4. Establish data transfer. Because only OOB data or normal data is delivered in a single soreceive call, you must remember the data type of the preceding segment of the queue, so that the type

When changed, the soreceive can stop transmitting.

5. Transfer the data loop. As long as there is mbuf in the cache, the requested data is not delivered, and no error occurs, and the loop does not exit.

6. Exit processing. The main is to update pointers, flags and offsets, release the socket cache lock, enable protocol processing and return.


11.SELECCT System call

The following figure lists the socket states that select can monitor.

The approximate processing of the Select function is the file descriptor indicated by the scan process, which is returned when one or more descriptors are in the ready state or when the timer expires or the signal appears.


11.1.selscan function

The core of the Select function is the Selscan function. For each bit set in any descriptor collection, Selscan finds the descriptor associated with it, and

The control is dispersed to the So_select function associated with the description typeface. For the socket, it is the Soo_select function.


11.2.soo_select function

For each state-ready descriptor Selscan found in the input descriptor collection, Selscan invokes the Fo_select pointer in the FILEOPS structure associated with the descriptor

The referenced function. The function determines the readable, writable, or exceptional condition of the socket and invokes the SelRecord function.


11.3.selrecord function

This function logs enough information to allow the protocol processing layer to wake the process when the cache content changes.


11.4.selwakeup function

When the protocol processing changes the state of the socket cache, and only one process chooses the cache, NET/3 can immediately change the process according to the information recorded in the SelRecord

into the run queue.

Each process that invokes select uses Selwait as the wait channel when calling Tsleep. This means that the corresponding wakeup will wake up all the blocks on the Select

Process.

The following figure illustrates how to call Selwakeup.
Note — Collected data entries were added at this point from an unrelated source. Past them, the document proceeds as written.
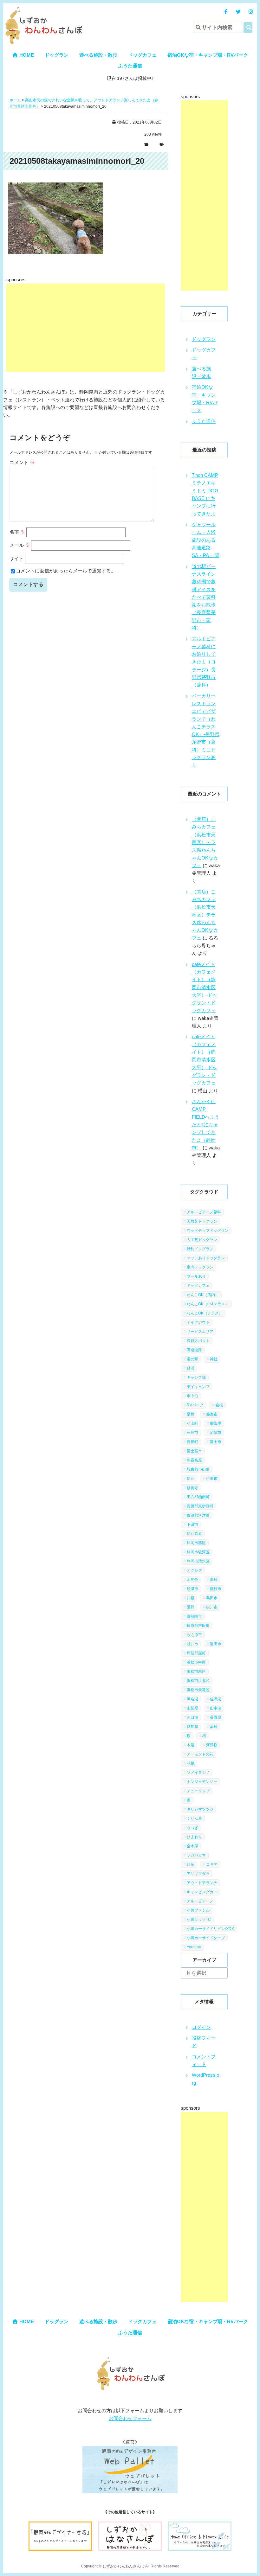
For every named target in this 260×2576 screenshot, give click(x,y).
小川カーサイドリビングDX (210, 1929)
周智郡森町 (196, 1653)
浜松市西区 (196, 1671)
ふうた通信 (130, 65)
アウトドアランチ (202, 1883)
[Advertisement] (85, 328)
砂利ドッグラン (200, 1249)
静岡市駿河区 (198, 1552)
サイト (17, 558)
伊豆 (190, 1478)
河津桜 (212, 1745)
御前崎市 (194, 1616)
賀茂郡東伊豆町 (200, 1506)
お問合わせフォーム (130, 2418)
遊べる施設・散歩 (98, 55)
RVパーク (195, 1405)
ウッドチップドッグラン (208, 1230)
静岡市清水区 (198, 1561)
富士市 (215, 1442)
The protocol processing layer is responsible for invoking the functions listed at the bottom of the diagram to notify the socket layer when an event that changes the status of the socket appears. These functions cause selwakeup to be called,

Any process selected on the socket is scheduled to run.

Contact Us

The content source of this page is from Internet, which doesn't represent Alibaba Cloud's opinion; products and services mentioned on that page don't have any relationship with Alibaba Cloud. If the content of the page makes you feel confusing, please write us an email, we will handle the problem within 5 days after receiving your email.

If you find any instances of plagiarism from the community, please send an email to: info-contact@alibabacloud.com and provide relevant evidence. A staff member will contact you within 5 working days.

A Free Trial That Lets You Build Big!

Start building with 50+ products and up to 12 months usage for Elastic Compute Service

  • Sales Support

    1 on 1 presale consultation

  • After-Sales Support

    24/7 Technical Support 6 Free Tickets per Quarter Faster Response

  • Alibaba Cloud offers highly flexible support services tailored to meet your exact needs.